Scientific classification
- Kingdom: Animalia
- Phylum: Chordata
- Class: Aves
- Order: Passeriformes
- Family: Paridae
- Genus: Sittiparus
- Species: S. olivaceus
- Binomial name: Sittiparus olivaceus Kuroda, 1923
- Synonyms: Sittiparus varius olivaceus; Poecile varius olivaceus;

= Iriomote tit =

- Genus: Sittiparus
- Species: olivaceus
- Authority: Kuroda, 1923
- Conservation status: LC
- Synonyms: Sittiparus varius olivaceus, Poecile varius olivaceus

Species of bird

The Iriomote tit (Sittiparus olivaceus) is a small passerine bird in the tit family Paridae. It is endemic to the Yaeyama Islands which lie to the south west of Japan and to the east of Taiwan. Iriomote is the name of the largest island in the group.
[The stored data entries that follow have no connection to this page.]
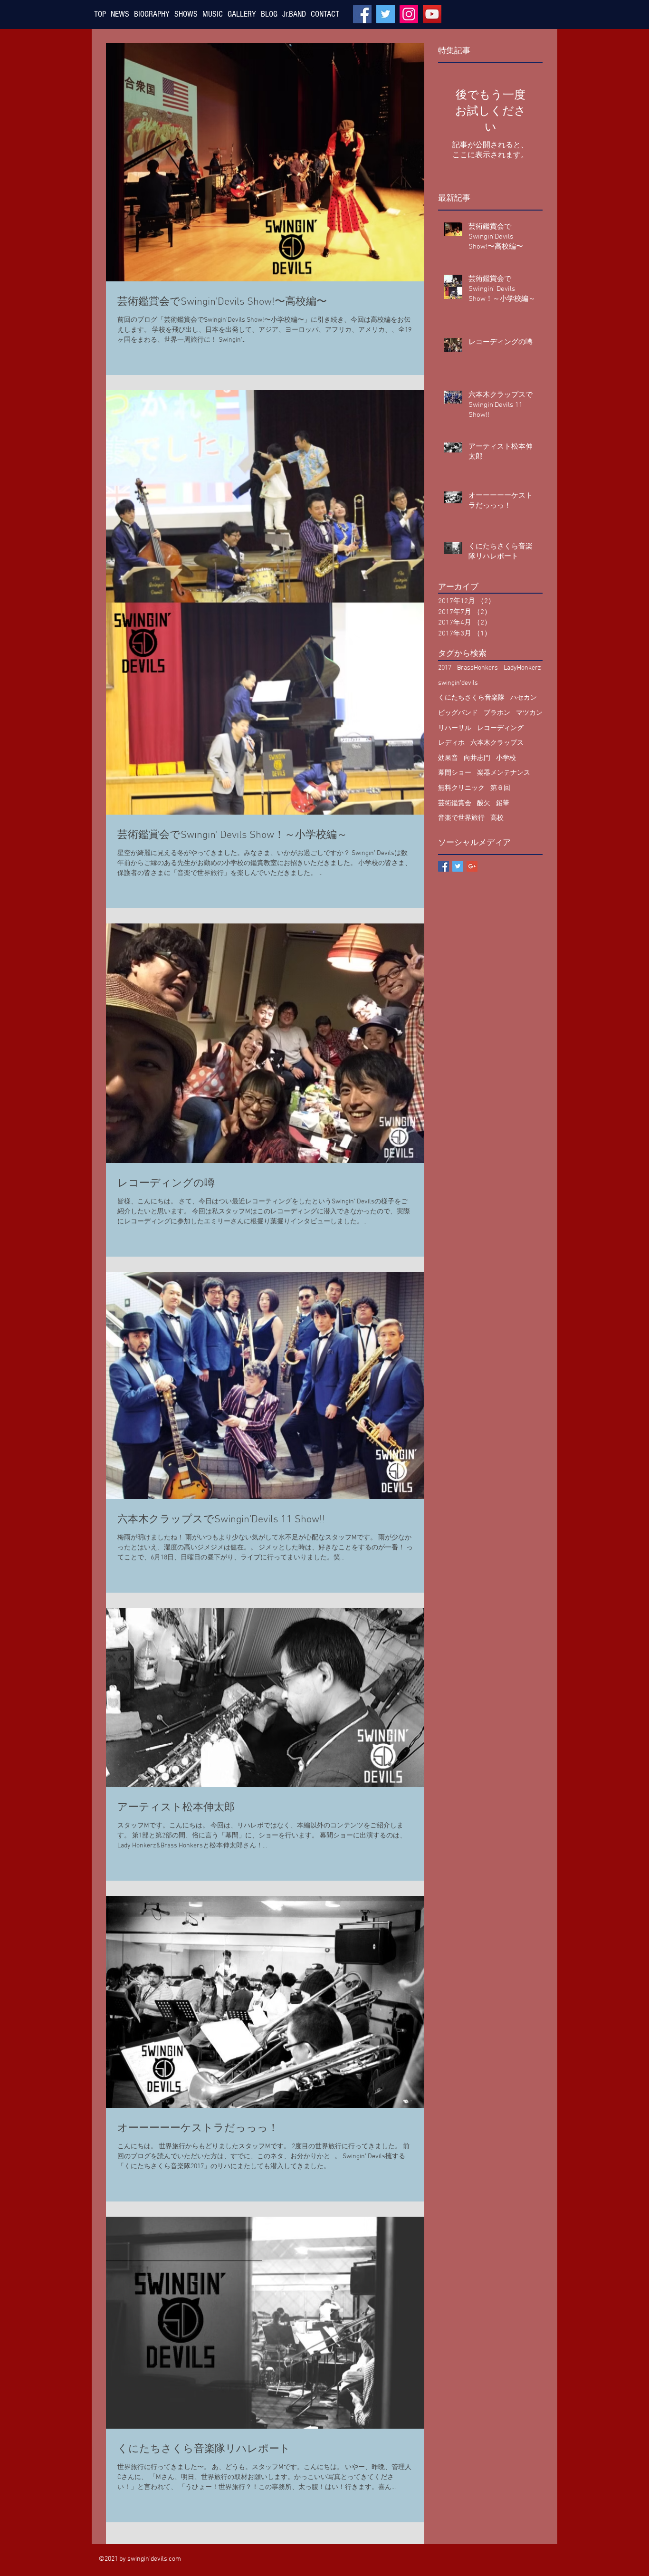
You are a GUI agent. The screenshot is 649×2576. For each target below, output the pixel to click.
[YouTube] (432, 14)
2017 (444, 668)
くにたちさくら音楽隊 (471, 698)
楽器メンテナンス (503, 773)
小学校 (506, 758)
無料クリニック (461, 788)
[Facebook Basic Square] (443, 866)
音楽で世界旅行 (461, 818)
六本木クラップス (497, 743)
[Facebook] (362, 14)
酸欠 (483, 803)
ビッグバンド (458, 713)
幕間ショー (454, 773)
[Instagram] (409, 14)
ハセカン (523, 698)
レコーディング (500, 728)
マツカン (529, 713)
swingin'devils (458, 683)
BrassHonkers (477, 668)
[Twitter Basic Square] (457, 866)
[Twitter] (385, 14)
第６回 (500, 788)
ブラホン (497, 713)
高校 (497, 818)
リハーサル (454, 728)
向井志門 (477, 758)
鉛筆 (502, 803)
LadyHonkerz (522, 668)
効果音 (448, 758)
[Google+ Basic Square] (472, 866)
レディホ (451, 743)
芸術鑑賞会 (454, 803)
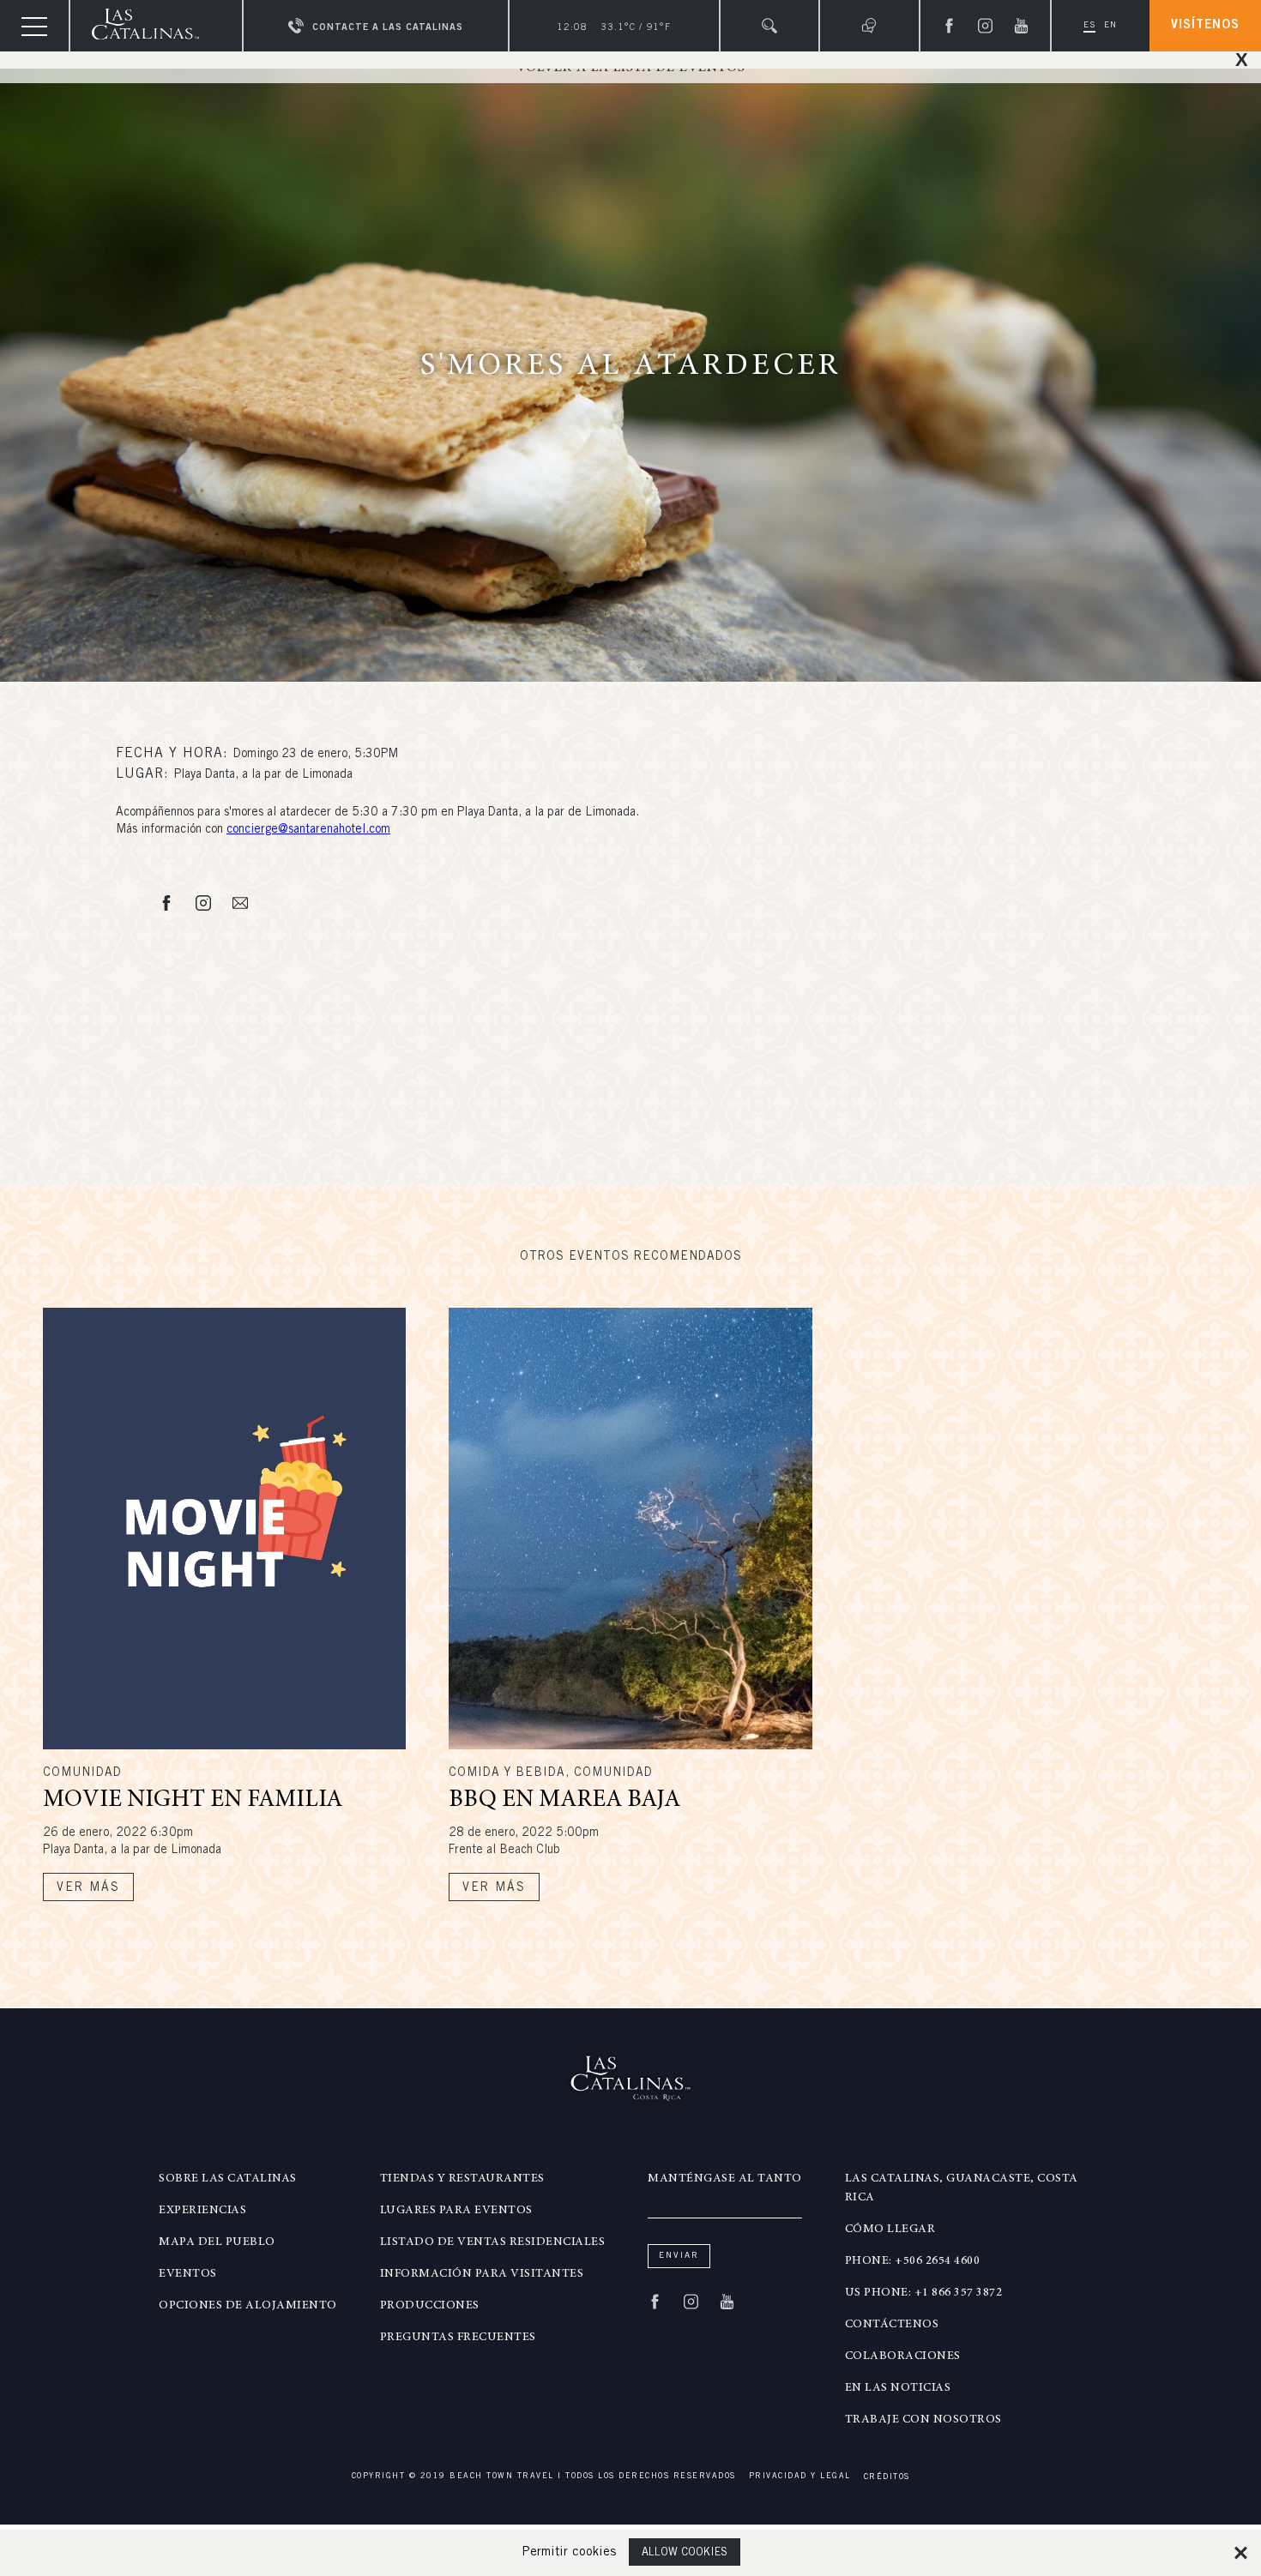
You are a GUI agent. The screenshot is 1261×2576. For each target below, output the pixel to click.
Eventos (188, 2274)
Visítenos (1205, 26)
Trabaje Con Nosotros (923, 2420)
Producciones (430, 2306)
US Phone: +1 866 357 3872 (924, 2293)
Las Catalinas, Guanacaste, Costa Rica (961, 2188)
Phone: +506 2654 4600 (912, 2261)
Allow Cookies (684, 2553)
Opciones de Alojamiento (248, 2306)
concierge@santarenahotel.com (308, 830)
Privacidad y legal (800, 2477)
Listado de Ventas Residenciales (493, 2242)
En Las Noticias (898, 2388)
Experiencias (202, 2211)
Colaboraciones (903, 2356)
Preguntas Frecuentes (458, 2338)
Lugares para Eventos (456, 2211)
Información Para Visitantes (482, 2274)
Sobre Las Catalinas (228, 2179)
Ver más (88, 1888)
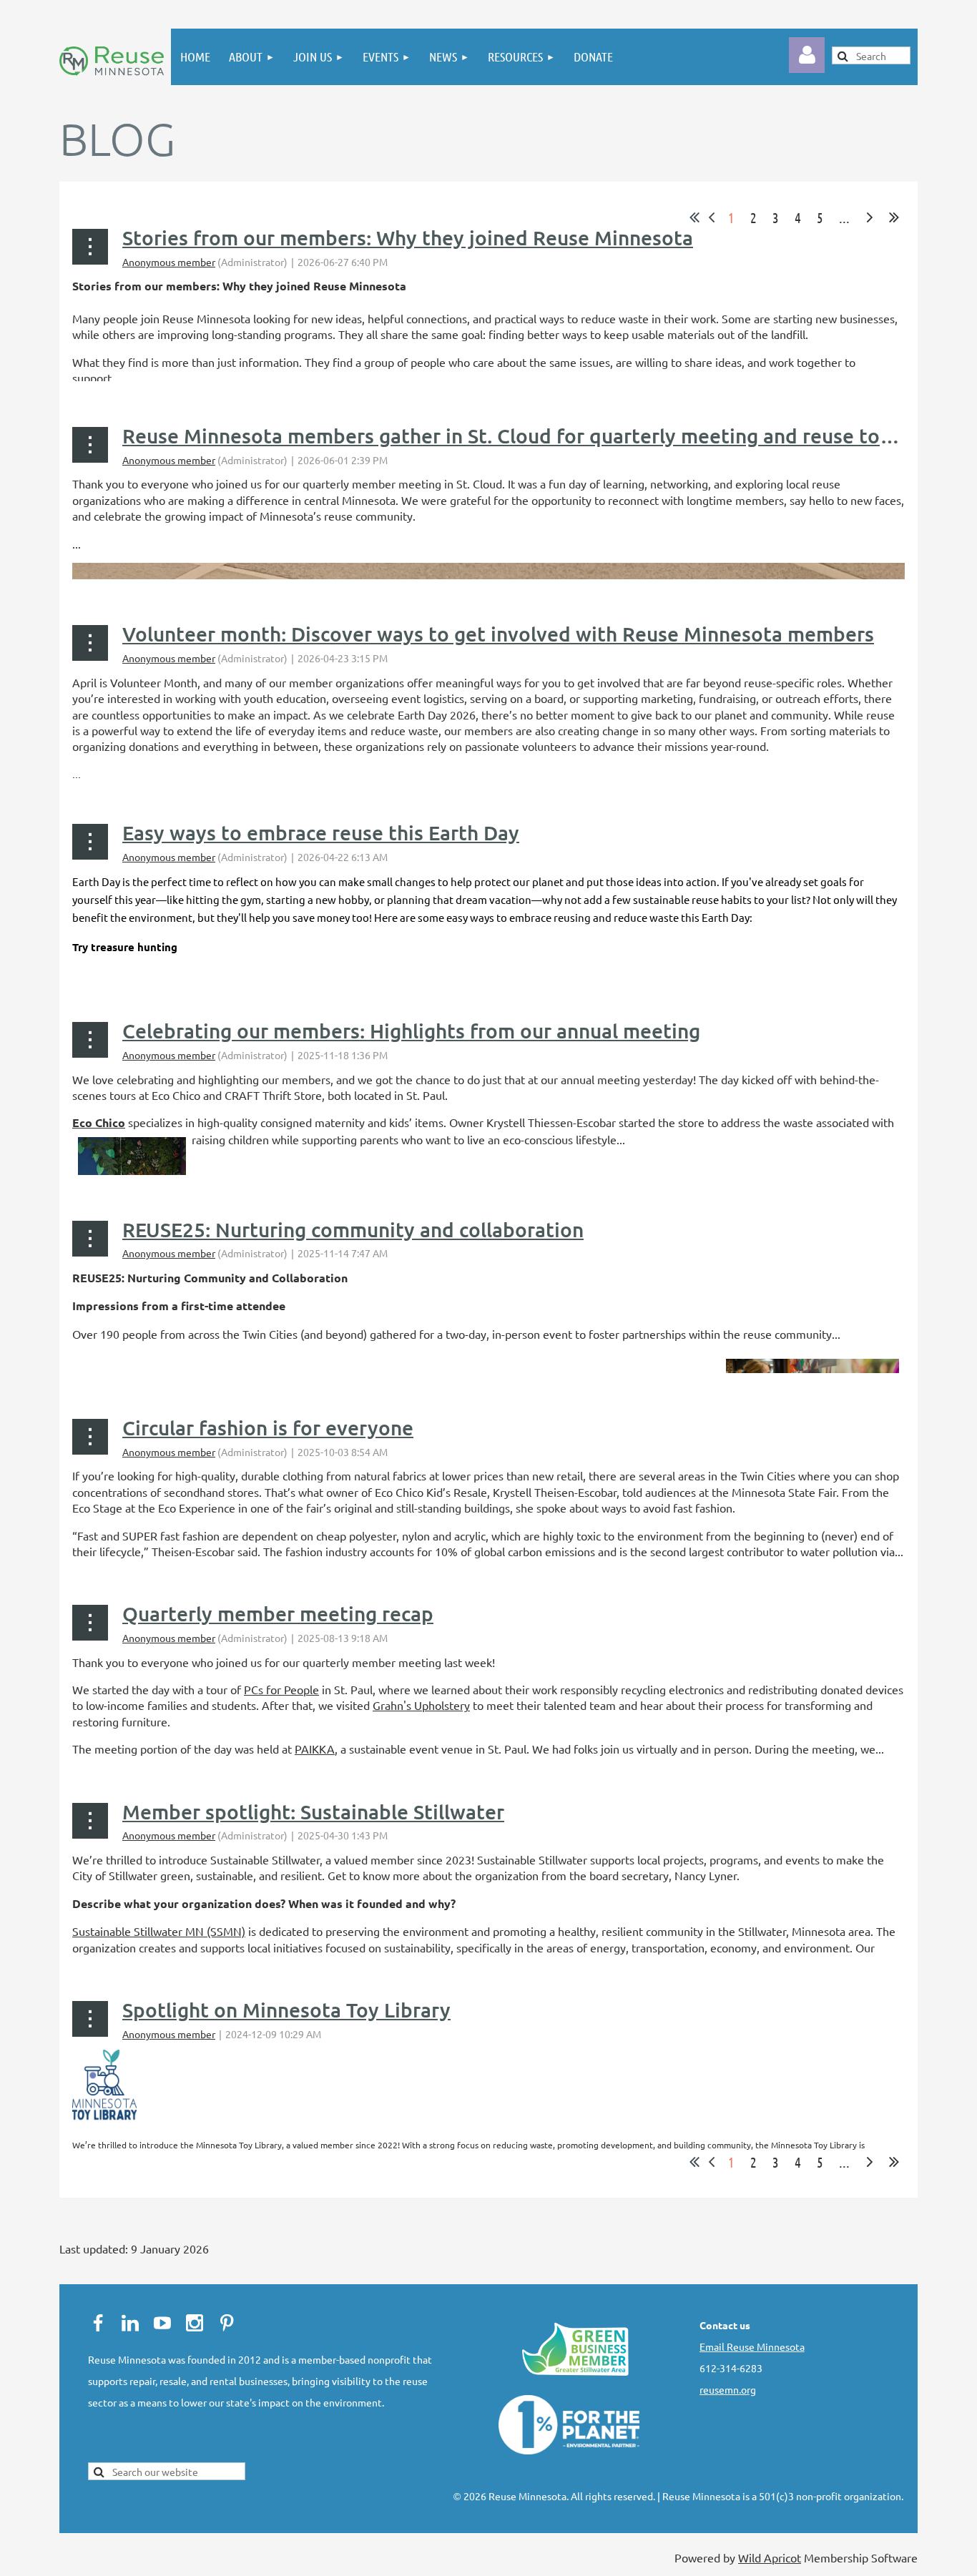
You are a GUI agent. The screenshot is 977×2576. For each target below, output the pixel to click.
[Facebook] (98, 2323)
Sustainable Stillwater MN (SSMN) (158, 1931)
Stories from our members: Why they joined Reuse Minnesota (407, 237)
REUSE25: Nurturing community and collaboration (353, 1229)
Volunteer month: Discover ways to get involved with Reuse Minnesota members (498, 633)
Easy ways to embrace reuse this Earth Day (320, 832)
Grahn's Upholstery (421, 1705)
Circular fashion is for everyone (267, 1427)
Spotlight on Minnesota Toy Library (286, 2009)
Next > (870, 217)
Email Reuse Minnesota (752, 2346)
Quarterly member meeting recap (277, 1613)
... (844, 217)
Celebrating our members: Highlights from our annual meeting (411, 1030)
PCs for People (281, 1689)
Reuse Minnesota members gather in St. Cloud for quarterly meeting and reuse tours (515, 435)
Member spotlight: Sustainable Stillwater (313, 1811)
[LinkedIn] (130, 2323)
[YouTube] (162, 2323)
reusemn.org (727, 2389)
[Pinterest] (227, 2323)
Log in (807, 55)
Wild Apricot (769, 2557)
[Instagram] (195, 2323)
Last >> (894, 217)
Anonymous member (168, 261)
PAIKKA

The Iriomote tit was first described by the Japanese ornithologist Nagamichi Kuroda in 1923 and given the trinomial name Sittiparus varius olivaceus. It was formerly considered as subspecies of the varied tit but after the publication of a phylogenetic study in 2014 it was promoted to species status.

The species differs from the varied tit in having a washed olive colouring on the back.